When I was nine or ten, I visited my maternal grandmother’s house during the summer break. While we were having dinner together, I noticed a new electronic device attached under the kitchen sink.
“What is it?”
“Oh, this is a device to prevent cockroaches from coming into this room,” answered my aunt. “Unfortunately, we are currently having a cockroach problem in this house.”
“A cockroach?”
I had only heard about cockroaches, but whenever I heard about them, they were in a bad context.
“Are they dangerous?” I asked.
“No, not dangerous,” said my aunt. “But you may encounter them while you are staying here. They’re quite big and move very fast. You might be surprised.”

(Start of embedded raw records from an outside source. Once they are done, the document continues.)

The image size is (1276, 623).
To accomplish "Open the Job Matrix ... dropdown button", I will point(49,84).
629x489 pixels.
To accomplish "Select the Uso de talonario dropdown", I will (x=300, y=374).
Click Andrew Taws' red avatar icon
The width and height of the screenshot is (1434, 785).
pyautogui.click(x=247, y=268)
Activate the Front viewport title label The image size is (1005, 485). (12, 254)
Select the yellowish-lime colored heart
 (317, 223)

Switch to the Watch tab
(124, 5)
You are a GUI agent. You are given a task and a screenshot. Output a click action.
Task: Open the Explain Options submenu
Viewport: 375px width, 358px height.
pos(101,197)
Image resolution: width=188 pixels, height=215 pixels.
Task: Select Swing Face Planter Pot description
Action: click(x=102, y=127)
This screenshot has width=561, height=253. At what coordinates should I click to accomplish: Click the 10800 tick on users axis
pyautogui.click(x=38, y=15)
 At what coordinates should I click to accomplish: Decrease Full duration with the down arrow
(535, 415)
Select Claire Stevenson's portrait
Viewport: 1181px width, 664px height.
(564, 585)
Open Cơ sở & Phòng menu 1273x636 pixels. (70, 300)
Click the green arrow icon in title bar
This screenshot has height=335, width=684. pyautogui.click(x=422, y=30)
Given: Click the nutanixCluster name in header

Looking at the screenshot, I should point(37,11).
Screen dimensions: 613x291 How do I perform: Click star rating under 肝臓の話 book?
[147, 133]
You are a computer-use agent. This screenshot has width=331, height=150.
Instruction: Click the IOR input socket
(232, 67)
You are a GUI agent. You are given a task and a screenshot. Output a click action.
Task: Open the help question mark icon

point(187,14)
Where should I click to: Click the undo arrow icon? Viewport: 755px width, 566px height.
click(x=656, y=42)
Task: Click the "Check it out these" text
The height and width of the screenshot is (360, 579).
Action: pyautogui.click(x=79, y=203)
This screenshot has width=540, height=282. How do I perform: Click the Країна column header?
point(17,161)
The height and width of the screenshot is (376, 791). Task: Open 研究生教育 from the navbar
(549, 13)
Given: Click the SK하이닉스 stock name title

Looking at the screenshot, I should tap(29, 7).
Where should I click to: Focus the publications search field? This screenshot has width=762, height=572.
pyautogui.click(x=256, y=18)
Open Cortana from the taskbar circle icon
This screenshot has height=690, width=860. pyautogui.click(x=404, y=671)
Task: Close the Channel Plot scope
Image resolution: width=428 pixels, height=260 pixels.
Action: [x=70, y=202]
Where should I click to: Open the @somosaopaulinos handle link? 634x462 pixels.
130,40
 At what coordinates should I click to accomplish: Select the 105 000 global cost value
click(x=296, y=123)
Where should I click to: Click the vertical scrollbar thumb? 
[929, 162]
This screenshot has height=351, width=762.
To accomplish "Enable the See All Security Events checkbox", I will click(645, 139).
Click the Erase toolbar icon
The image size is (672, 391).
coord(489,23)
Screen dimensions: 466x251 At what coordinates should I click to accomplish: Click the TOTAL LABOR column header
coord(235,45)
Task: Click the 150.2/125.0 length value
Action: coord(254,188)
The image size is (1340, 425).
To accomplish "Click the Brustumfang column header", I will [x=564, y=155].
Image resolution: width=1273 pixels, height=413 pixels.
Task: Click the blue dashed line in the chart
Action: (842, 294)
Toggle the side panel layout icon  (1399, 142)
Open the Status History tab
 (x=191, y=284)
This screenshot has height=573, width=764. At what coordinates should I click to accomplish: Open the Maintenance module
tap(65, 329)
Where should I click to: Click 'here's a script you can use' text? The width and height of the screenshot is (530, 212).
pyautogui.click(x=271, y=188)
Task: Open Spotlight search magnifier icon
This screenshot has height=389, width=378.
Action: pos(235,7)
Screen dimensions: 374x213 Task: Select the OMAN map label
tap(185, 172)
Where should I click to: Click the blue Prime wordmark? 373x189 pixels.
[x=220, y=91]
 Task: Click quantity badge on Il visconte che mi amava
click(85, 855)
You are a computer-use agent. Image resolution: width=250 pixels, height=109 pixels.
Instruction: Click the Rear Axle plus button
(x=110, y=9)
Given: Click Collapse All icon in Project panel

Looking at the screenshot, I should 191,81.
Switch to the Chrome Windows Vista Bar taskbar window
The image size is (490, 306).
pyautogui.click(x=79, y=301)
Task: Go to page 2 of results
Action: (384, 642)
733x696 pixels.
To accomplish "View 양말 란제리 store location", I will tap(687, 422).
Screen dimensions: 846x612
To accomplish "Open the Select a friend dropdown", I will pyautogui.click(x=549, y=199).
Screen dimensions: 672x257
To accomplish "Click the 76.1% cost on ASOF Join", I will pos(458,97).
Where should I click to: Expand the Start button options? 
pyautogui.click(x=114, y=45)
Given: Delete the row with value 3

I imagined large insects moving fast inside the house and felt uncomfortable, even a little bit scared. I certainly didn’t want that kind of surprise during my stay.
After I heard about cockroaches, I became hypervigilant, especially in the evening. I avoided darkness as much as possible, and when I had to use the dark corridors, I moved fast – like cockroaches.
One evening, I was moving from one room to another quickly when I came across my grandmother in the hallway, walking with tissue paper in her hand blowing her nose. Then I saw her suddenly stop in the middle of her step. Her eyes were fixed on a dark spot on the floor.
“What is this?”
Before I could warn her of the potential danger, my grandmother bent over, reached her hand with the tissue paper and caught that black spot in one swift move.
“Oh, it’s a cockroach,” she said and rolled the tissue paper into a ball before putting it into the pocket of her apron.
I couldn’t believe my eyes. My grandmother had just caught a cockroach with only one hand in tissue paper that she had been using to blow her nose! Her movement was so casual that even the cockroach didn’t have a moment to notice what was going on.
I was so impressed by my grandmother’s casual bravery that from that evening on, I became much less afraid of encountering cockroaches in the house.